8.0
- Band: CATHARSIS
- Durata: 00:30:37
- Disponibile dal: 01/08/2025
- Etichetta:
- CrimethInc.
- Refuse Records
Ci sono dischi che arrivano puntuali, persino prevedibili. E poi ci sono ritorni come questo, che appaiono dal nulla e spostano qualcosa, anche senza il clamore di un tempo. “Hope Against Hope” è il primo album dei Catharsis da “Passion” (1999), ma non è solo un nuovo capitolo: è un documento sul tempo che passa, su ciò che resta e su come si può tornare a dire qualcosa dopo aver taciuto per più di vent’anni.
Il gruppo del North Carolina, riemerso negli ultimi anni con date selezionate tra Europa e Stati Uniti, sembrava destinato a restare confinato nel culto, vivo solo attraverso dischi divenuti pietra angolare dell’hardcore più pesante e politicizzato: “Samsara”, con il suo impasto tra il Cleveland sound di Integrity e Ringworm e l’anarcho-crust di marca Amebix; “Passion”, più cupo e dilatato, attraversato da un pathos quasi liturgico, già segnato dalla lezione dei Neurosis di metà anni ’90. Che esistesse ancora un linguaggio possibile dopo quei dischi, e che i Catharsis decidessero di rompere gli indugi ed entrare in studio per registrare un altro lavoro, sembrava ipotesi remota.

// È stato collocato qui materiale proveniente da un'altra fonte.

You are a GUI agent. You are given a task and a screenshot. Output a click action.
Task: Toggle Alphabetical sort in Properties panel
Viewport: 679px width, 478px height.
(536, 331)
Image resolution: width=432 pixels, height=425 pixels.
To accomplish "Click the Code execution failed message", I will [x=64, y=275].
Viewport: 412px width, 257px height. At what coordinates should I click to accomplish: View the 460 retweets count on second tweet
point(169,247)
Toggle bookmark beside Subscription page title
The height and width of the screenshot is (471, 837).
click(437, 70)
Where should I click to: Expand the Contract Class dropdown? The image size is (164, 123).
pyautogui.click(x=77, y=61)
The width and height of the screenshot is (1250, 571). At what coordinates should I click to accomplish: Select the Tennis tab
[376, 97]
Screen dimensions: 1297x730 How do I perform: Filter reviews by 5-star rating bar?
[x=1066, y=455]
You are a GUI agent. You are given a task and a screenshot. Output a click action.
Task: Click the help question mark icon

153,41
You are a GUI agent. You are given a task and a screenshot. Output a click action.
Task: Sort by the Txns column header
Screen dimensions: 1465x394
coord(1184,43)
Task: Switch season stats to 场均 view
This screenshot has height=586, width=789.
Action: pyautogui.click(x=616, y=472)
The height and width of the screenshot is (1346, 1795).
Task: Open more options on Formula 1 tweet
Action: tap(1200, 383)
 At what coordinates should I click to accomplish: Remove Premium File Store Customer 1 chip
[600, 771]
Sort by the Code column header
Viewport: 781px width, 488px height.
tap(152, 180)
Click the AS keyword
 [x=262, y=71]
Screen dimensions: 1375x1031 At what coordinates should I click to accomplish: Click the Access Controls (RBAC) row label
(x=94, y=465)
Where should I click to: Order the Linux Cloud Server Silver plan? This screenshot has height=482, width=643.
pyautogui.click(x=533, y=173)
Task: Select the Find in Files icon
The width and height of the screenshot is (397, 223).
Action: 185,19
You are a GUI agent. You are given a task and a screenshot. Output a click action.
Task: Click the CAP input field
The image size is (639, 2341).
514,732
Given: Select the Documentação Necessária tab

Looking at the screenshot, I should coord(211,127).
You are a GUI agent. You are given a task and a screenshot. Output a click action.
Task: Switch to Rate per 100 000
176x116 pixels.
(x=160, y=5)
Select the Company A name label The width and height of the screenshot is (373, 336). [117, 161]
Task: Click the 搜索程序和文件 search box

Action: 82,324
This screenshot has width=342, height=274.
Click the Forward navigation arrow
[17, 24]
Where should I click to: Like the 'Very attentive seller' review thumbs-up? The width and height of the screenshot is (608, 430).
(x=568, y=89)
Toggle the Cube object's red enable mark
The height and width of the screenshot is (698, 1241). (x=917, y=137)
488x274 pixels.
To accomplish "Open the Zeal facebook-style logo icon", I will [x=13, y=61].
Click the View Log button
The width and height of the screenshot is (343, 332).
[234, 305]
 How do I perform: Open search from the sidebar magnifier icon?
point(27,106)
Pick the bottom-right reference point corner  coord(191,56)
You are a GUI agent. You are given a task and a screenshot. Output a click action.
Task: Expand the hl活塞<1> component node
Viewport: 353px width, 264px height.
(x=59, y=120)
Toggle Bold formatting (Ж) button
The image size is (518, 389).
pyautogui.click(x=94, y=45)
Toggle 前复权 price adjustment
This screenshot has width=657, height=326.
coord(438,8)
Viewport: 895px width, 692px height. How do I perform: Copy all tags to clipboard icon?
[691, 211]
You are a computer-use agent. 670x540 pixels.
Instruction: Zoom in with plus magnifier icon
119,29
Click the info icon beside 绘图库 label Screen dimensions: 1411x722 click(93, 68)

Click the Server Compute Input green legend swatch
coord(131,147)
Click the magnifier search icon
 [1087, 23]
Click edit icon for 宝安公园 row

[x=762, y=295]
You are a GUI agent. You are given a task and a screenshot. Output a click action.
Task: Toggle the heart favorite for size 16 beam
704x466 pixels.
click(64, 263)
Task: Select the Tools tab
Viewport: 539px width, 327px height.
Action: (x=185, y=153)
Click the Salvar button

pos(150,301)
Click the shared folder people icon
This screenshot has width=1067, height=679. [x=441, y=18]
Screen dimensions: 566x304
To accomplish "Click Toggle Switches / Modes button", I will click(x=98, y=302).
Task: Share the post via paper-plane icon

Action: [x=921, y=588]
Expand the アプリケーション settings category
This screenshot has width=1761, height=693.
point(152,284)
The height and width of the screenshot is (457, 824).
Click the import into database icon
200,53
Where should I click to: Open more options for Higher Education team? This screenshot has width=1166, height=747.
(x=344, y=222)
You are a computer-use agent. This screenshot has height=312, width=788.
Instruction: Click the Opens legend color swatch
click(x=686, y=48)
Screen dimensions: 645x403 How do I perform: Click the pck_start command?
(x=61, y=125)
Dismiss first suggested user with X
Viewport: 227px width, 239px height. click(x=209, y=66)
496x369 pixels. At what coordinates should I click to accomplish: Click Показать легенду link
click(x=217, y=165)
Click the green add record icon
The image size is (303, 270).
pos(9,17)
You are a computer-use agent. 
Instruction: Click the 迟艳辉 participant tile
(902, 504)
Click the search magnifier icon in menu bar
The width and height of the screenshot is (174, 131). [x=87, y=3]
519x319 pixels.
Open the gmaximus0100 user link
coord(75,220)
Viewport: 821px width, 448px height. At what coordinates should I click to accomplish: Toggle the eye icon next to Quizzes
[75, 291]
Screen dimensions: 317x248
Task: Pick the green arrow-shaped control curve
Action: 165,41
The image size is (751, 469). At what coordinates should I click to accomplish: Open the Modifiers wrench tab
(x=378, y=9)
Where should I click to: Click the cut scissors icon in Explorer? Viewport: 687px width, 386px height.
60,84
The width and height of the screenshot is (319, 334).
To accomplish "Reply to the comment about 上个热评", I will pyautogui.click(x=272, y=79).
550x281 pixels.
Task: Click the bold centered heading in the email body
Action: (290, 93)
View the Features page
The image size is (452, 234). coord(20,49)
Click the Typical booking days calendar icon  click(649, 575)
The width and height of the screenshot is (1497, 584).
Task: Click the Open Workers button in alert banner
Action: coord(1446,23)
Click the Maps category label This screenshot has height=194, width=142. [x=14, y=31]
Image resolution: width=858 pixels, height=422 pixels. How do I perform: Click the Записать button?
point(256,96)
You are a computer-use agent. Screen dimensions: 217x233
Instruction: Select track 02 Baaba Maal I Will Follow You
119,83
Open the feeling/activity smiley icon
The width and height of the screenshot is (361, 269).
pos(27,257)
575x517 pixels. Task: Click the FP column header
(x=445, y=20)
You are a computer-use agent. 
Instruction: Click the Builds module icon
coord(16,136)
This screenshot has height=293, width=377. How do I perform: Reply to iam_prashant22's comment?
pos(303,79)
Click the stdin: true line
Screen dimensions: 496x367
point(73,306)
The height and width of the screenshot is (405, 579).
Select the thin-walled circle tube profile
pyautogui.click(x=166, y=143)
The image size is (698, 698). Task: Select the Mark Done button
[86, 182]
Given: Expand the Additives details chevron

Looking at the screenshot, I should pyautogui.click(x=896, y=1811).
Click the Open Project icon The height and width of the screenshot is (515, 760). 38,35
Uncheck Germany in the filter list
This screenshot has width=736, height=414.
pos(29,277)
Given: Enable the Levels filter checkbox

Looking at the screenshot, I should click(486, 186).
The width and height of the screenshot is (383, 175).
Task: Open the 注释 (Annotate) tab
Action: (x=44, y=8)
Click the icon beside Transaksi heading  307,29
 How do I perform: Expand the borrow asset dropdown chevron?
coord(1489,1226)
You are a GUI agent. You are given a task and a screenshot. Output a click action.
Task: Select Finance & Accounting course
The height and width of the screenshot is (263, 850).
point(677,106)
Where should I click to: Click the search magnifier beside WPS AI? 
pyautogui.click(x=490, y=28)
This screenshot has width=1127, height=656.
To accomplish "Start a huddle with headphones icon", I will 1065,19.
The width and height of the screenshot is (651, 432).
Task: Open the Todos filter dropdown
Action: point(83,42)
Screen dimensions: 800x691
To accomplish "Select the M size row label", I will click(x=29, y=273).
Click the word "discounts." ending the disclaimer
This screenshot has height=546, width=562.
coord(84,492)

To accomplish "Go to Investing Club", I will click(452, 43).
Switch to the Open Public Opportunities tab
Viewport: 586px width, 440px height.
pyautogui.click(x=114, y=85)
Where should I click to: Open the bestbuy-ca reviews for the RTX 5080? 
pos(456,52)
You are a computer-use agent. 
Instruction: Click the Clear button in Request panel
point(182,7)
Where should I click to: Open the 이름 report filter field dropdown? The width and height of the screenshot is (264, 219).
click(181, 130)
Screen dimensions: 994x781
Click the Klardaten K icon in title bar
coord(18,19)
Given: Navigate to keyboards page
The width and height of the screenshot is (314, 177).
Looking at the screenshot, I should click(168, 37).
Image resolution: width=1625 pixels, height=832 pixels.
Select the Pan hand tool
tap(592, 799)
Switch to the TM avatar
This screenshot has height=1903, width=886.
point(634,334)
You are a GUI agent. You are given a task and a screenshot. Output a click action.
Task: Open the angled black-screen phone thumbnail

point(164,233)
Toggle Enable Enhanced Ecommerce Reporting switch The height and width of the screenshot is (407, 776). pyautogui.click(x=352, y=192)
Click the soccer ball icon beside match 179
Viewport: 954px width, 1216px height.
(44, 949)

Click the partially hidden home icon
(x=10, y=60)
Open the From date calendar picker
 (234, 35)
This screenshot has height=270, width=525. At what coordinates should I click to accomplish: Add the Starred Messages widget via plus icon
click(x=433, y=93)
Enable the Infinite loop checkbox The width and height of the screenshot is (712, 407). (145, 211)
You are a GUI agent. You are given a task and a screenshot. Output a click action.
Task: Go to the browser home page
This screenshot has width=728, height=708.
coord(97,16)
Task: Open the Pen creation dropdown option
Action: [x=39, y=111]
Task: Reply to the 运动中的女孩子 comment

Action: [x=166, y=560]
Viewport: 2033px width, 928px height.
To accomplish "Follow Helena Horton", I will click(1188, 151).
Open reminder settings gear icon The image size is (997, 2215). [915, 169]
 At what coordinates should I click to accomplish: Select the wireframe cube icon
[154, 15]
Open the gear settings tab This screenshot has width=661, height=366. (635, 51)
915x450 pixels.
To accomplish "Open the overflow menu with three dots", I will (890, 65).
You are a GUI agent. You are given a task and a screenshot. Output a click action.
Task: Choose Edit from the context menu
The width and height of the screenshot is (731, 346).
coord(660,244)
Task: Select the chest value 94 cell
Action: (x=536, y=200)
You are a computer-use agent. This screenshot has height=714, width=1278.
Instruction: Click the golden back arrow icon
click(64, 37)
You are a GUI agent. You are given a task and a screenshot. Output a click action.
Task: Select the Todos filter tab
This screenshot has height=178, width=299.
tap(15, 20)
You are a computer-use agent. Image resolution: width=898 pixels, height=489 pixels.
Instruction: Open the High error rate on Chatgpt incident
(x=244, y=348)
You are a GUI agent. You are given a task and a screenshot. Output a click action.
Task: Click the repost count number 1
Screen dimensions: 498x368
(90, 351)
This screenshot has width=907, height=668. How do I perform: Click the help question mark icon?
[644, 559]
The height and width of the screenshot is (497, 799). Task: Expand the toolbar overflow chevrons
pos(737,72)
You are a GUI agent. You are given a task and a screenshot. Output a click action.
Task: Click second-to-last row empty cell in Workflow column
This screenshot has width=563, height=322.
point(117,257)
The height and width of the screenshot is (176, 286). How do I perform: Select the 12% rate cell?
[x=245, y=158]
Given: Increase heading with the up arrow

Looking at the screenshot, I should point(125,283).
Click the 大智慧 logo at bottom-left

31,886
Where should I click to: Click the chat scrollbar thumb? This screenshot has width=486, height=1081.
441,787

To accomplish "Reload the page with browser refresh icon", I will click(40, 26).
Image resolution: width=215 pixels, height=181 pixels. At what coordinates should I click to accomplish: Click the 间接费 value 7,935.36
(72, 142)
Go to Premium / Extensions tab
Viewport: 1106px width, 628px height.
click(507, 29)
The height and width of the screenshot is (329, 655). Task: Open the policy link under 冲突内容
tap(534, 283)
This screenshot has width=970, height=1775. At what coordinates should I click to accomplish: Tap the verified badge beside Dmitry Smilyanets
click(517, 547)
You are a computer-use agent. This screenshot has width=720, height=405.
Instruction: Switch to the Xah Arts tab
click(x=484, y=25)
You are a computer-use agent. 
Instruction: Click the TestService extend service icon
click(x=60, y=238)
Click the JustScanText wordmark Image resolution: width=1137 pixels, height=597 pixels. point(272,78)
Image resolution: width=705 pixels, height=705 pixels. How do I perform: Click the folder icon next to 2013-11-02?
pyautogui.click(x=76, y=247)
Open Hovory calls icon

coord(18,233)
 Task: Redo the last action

E invece “Hope Against Hope” esiste. Non è un tentativo di aggiornarsi o inseguire epigoni – semmai, li richiama all’ordine. Il suono è ruvido e misurato, profondamente coerente con l’identità finale assunta dalla band. I pezzi più brevi sono affilati e funzionali, ma è nelle composizioni più articolate che il disco si assesta con naturalezza nel solco della sua eredità.
“Gone to Croatan” e “Power” si muovono tra disagio e rituale, evocando non tanto il post-hardcore/metal come lo si intende oggi, quanto un’idea di hardcore che ha fatto i conti con la fine delle illusioni. “Eremocene”, per struttura, ispirazione e intensità, è forse la vetta del disco: un brano che trasforma l’ansia geologica e la coscienza del collasso in qualcosa di lirico e implacabile, come se i Catharsis avessero trovato un modo per cantare l’estinzione senza rassegnarsi. “Embers”, infine, è tutto quello che il titolo promette: cenere che brucia ancora, eco più che finale.
Il mixaggio di Kurt Ballou e il mastering di Scott Crouse restituiscono un suono rotondo, vivido, senza pasticci: una produzione che amplifica la sostanza senza mai sovrapporsi al contenuto. Si percepisce, in filigrana, quanto i Catharsis abbiano inciso sulle generazioni successive – dai Fall Of Efrafa agli Oathbreaker, dai Tempest a Full Of Hell – ma “Hope Against Hope” non si perde in grandi autocitazioni. È un disco che conosce il proprio peso e sceglie la sobrietà come forma di rigore.
Più che una rinascita, “Hope Against Hope” è una rivendicazione: la scelta di esserci ancora, a distanza di una generazione, con gli stessi principi ma con una consapevolezza diversa. Non è un disco che tenta di riaccendere il passato, né un ritorno costruito sull’autocompiacimento. È un gesto misurato, radicale proprio perché sobrio.
In un’epoca in cui l’urgenza politica nell’hardcore viene spesso digerita e risputata come estetica o come codice formale, i Catharsis rifiutano la retorica e si riappropriano di una postura che ha sempre rifiutato le scorciatoie: quella dell’impegno come scelta di lungo corso, dell’arte come forma di responsabilità.
Anche il titolo, “Hope Against Hope”, parla chiaro: non c’è nessuna illusione consolatoria, nessun ottimismo di maniera. Sperare contro ogni speranza significa proprio questo: affermare la propria presenza nonostante tutto, nonostante il tempo, nonostante l’irrilevanza commerciale, nonostante l’idea diffusa che certi dischi – certi linguaggi – appartengano ormai a un’altra epoca.
Eppure, a forza di negazioni, si apre un varco: l’album prende posizione non con slogan o proclami, ma con il tono grave, sofferto, lucido di chi ha visto abbastanza da sapere che l’unica alternativa al silenzio è il gesto ostinato del continuare.
In questo senso, “Hope Against Hope” è un album necessario, proprio perché non era atteso. Un lavoro che non rincorre i suoi eredi, ma ricorda loro da dove tutto è partito. Non un’operazione nostalgica, ma un atto di fedeltà a se stessi. I Catharsis non cercano applausi: tornano a parlare solo perché hanno qualcosa da dire. E questa, oggi più che mai, è una rarità.